AIM OF THE EXERCISE: A single number is the answer: the count of lines in the records that hold the word "agent".

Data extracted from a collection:
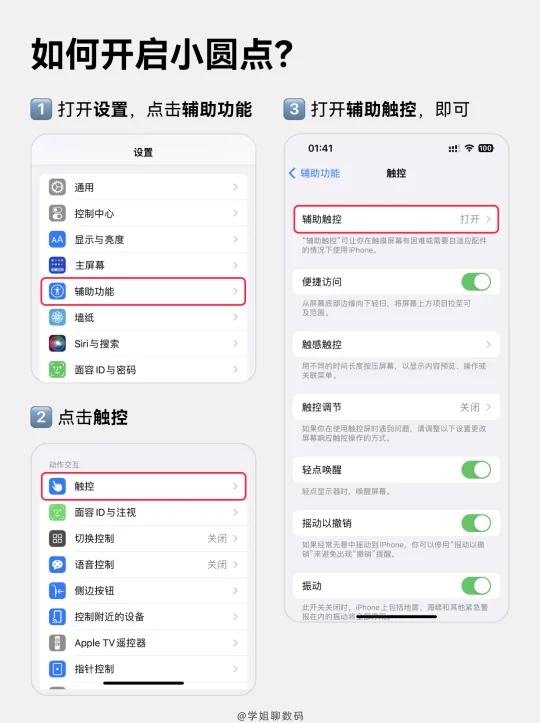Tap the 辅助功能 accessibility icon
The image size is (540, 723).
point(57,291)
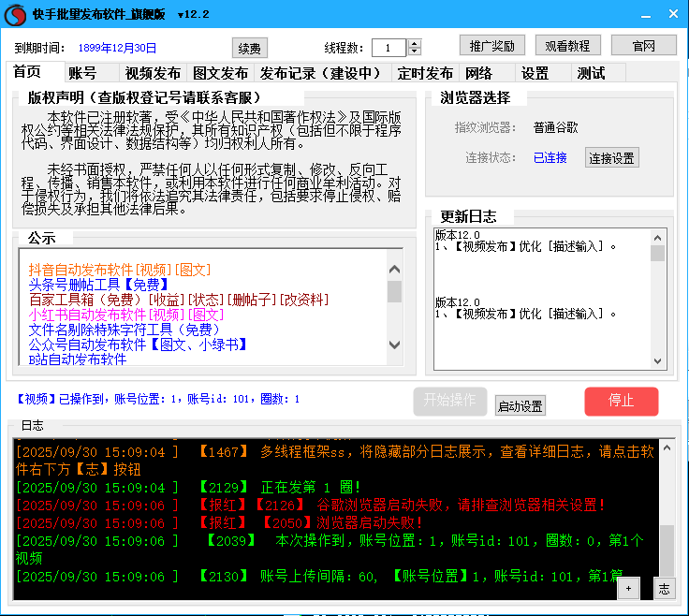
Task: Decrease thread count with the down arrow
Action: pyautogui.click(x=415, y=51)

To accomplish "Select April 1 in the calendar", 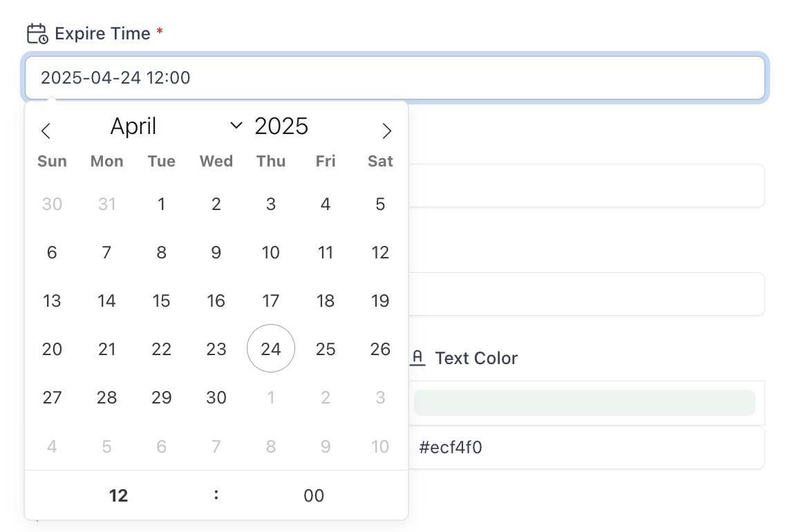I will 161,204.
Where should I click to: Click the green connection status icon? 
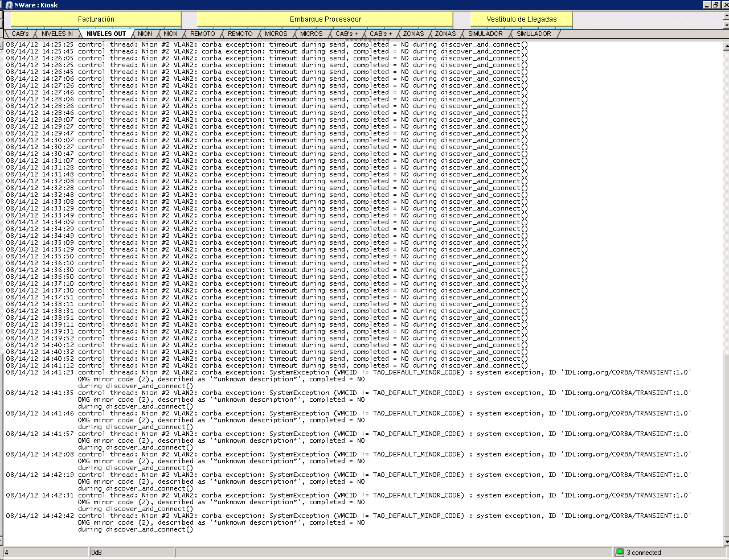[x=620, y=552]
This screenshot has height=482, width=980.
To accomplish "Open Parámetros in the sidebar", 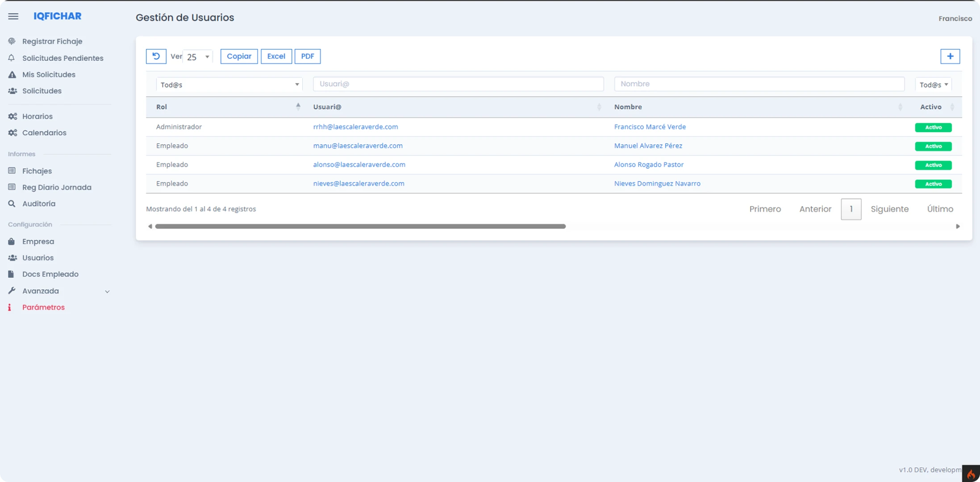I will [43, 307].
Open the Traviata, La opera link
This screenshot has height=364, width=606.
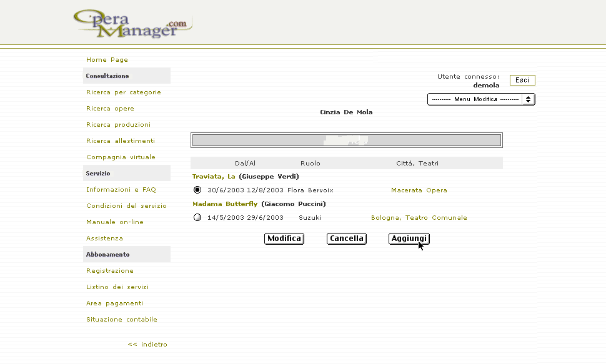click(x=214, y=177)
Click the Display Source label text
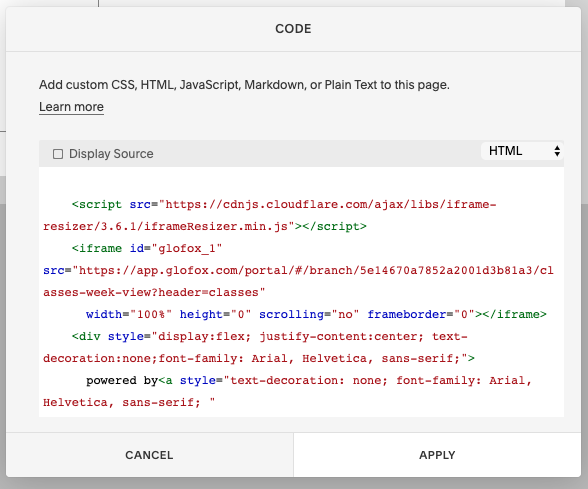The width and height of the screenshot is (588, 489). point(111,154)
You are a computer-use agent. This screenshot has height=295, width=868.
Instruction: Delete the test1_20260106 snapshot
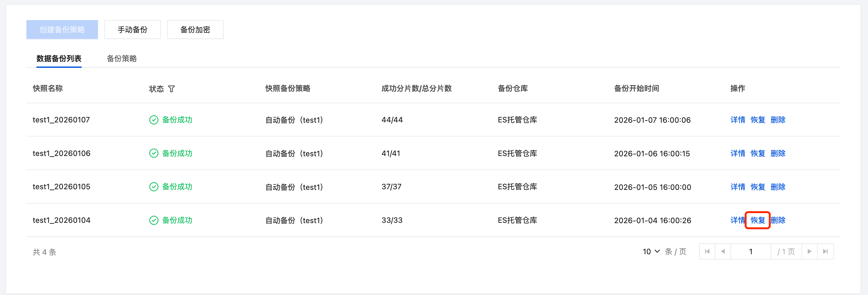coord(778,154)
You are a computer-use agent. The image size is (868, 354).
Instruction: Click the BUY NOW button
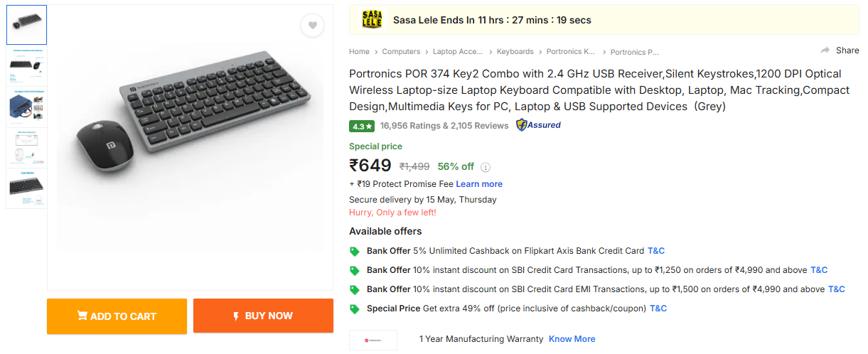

TASK ANSWER: 2